▸ EXERCISE OBJECTIVE
Could you reproduce every record below exactly as written?

==================================================

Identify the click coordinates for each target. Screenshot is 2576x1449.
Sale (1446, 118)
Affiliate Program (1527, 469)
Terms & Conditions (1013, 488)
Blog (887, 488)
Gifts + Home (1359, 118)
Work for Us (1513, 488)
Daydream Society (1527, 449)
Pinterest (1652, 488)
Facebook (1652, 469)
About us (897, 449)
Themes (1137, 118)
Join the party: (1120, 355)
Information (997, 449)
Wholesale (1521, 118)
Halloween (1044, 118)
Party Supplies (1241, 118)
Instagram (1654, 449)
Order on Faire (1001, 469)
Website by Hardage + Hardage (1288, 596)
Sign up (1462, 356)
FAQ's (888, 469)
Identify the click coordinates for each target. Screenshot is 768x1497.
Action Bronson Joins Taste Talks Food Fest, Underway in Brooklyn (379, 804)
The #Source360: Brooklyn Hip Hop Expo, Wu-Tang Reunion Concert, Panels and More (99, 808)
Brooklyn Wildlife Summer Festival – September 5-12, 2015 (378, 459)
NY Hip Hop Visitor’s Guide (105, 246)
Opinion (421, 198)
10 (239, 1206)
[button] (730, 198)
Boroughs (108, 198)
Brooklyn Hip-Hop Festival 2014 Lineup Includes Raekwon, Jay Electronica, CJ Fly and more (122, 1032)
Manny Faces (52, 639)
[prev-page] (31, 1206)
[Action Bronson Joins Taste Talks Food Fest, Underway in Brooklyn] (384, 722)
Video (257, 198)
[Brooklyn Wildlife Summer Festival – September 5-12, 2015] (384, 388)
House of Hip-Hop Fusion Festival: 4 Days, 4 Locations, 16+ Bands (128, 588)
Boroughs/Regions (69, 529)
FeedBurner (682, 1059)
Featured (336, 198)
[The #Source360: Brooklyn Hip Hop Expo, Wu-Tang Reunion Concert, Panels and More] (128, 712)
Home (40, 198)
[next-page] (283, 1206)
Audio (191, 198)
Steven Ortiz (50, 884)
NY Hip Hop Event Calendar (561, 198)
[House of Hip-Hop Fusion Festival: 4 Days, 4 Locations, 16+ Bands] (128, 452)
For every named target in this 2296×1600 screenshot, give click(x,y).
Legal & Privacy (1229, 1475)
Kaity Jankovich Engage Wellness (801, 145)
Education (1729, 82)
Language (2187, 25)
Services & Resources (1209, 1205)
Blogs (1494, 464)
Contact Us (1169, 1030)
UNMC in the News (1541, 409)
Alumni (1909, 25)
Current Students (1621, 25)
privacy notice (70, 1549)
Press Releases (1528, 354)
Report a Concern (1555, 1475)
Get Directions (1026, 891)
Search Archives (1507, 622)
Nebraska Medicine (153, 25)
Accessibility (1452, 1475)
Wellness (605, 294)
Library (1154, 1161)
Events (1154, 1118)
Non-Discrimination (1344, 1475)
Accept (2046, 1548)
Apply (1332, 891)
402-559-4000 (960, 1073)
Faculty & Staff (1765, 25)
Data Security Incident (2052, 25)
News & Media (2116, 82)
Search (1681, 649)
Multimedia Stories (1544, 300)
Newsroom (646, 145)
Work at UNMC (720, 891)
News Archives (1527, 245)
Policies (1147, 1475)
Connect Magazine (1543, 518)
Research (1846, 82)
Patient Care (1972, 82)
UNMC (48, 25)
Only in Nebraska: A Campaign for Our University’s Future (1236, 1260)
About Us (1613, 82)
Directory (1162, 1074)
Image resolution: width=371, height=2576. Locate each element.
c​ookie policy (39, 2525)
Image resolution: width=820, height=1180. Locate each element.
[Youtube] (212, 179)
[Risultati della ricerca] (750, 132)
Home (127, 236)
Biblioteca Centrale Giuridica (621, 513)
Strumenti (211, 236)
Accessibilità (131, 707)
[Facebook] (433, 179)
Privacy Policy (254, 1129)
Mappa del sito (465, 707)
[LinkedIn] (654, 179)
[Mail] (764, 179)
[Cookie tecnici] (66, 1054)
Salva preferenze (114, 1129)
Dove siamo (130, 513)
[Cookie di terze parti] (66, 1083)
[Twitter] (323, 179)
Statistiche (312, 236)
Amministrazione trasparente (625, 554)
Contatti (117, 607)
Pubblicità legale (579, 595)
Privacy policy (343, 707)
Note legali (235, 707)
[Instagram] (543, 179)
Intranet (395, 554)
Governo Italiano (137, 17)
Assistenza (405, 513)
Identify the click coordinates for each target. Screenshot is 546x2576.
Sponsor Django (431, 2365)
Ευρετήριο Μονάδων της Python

==================================================

▸ OUTPUT FOR THIS EXERCISE
Identify the click coordinates for each target. Screenshot is 2576x1449.
Sale (1446, 118)
Affiliate Program (1527, 469)
Terms & Conditions (1013, 488)
Blog (887, 488)
Gifts + Home (1359, 118)
Work for Us (1513, 488)
Daydream Society (1527, 449)
Pinterest (1652, 488)
Facebook (1652, 469)
About us (897, 449)
Themes (1137, 118)
Join the party: (1120, 355)
Information (997, 449)
Wholesale (1521, 118)
Halloween (1044, 118)
Party Supplies (1241, 118)
Instagram (1654, 449)
Order on Faire (1001, 469)
Website by Hardage + Hardage (1288, 596)
Sign up (1462, 356)
FAQ's (888, 469)
Identify the click coordinates for each target. Screenshot is 768x1497.
Action Bronson Joins Taste Talks Food Fest, Underway in Brooklyn (379, 804)
The #Source360: Brooklyn Hip Hop Expo, Wu-Tang Reunion Concert, Panels and More (99, 808)
Brooklyn Wildlife Summer Festival – September 5-12, 2015 (378, 459)
NY Hip Hop Visitor’s Guide (105, 246)
Opinion (421, 198)
10 (239, 1206)
[button] (730, 198)
Boroughs (108, 198)
Brooklyn Hip-Hop Festival 2014 Lineup Includes Raekwon, Jay Electronica, CJ Fly and more (122, 1032)
Manny Faces (52, 639)
[prev-page] (31, 1206)
[Action Bronson Joins Taste Talks Food Fest, Underway in Brooklyn] (384, 722)
Video (257, 198)
[Brooklyn Wildlife Summer Festival – September 5-12, 2015] (384, 388)
House of Hip-Hop Fusion Festival: 4 Days, 4 Locations, 16+ Bands (128, 588)
Boroughs/Regions (69, 529)
FeedBurner (682, 1059)
Featured (336, 198)
[The #Source360: Brooklyn Hip Hop Expo, Wu-Tang Reunion Concert, Panels and More] (128, 712)
Home (40, 198)
[next-page] (283, 1206)
Audio (191, 198)
Steven Ortiz (50, 884)
NY Hip Hop Event Calendar (561, 198)
[House of Hip-Hop Fusion Festival: 4 Days, 4 Locations, 16+ Bands] (128, 452)
For every named target in this 2296×1600 screenshot, give click(x,y).
Legal & Privacy (1229, 1475)
Kaity Jankovich Engage Wellness (801, 145)
Education (1729, 82)
Language (2187, 25)
Services & Resources (1209, 1205)
Blogs (1494, 464)
Contact Us (1169, 1030)
UNMC in the News (1541, 409)
Alumni (1909, 25)
Current Students (1621, 25)
privacy notice (70, 1549)
Press Releases (1528, 354)
Report a Concern (1555, 1475)
Get Directions (1026, 891)
Search Archives (1507, 622)
Nebraska Medicine (153, 25)
Accessibility (1452, 1475)
Wellness (605, 294)
Library (1154, 1161)
Events (1154, 1118)
Non-Discrimination (1344, 1475)
Accept (2046, 1548)
Apply (1332, 891)
402-559-4000 (960, 1073)
Faculty & Staff (1765, 25)
Data Security Incident (2052, 25)
News & Media (2116, 82)
Search (1681, 649)
Multimedia Stories (1544, 300)
Newsroom (646, 145)
Work at UNMC (720, 891)
News Archives (1527, 245)
Policies (1147, 1475)
Connect Magazine (1543, 518)
Research (1846, 82)
Patient Care (1972, 82)
UNMC (48, 25)
Only in Nebraska: A Campaign for Our University’s Future (1236, 1260)
About Us (1613, 82)
Directory (1162, 1074)
Image resolution: width=371, height=2576. Locate each element.
c​ookie policy (39, 2525)
Image resolution: width=820, height=1180. Locate each element.
[Youtube] (212, 179)
[Risultati della ricerca] (750, 132)
Home (127, 236)
Biblioteca Centrale Giuridica (621, 513)
Strumenti (211, 236)
Accessibilità (131, 707)
[Facebook] (433, 179)
Privacy Policy (254, 1129)
Mappa del sito (465, 707)
[LinkedIn] (654, 179)
[Mail] (764, 179)
[Cookie tecnici] (66, 1054)
Salva preferenze (114, 1129)
Dove siamo (130, 513)
[Cookie di terze parti] (66, 1083)
[Twitter] (323, 179)
Statistiche (312, 236)
Amministrazione trasparente (625, 554)
Contatti (117, 607)
Pubblicità legale (579, 595)
Privacy policy (343, 707)
Note legali (235, 707)
[Instagram] (543, 179)
Intranet (395, 554)
Governo Italiano (137, 17)
Assistenza (405, 513)
Identify the click coordinates for each target. Screenshot is 546x2576.
Sponsor Django (431, 2365)
Ευρετήριο Μονάδων της Python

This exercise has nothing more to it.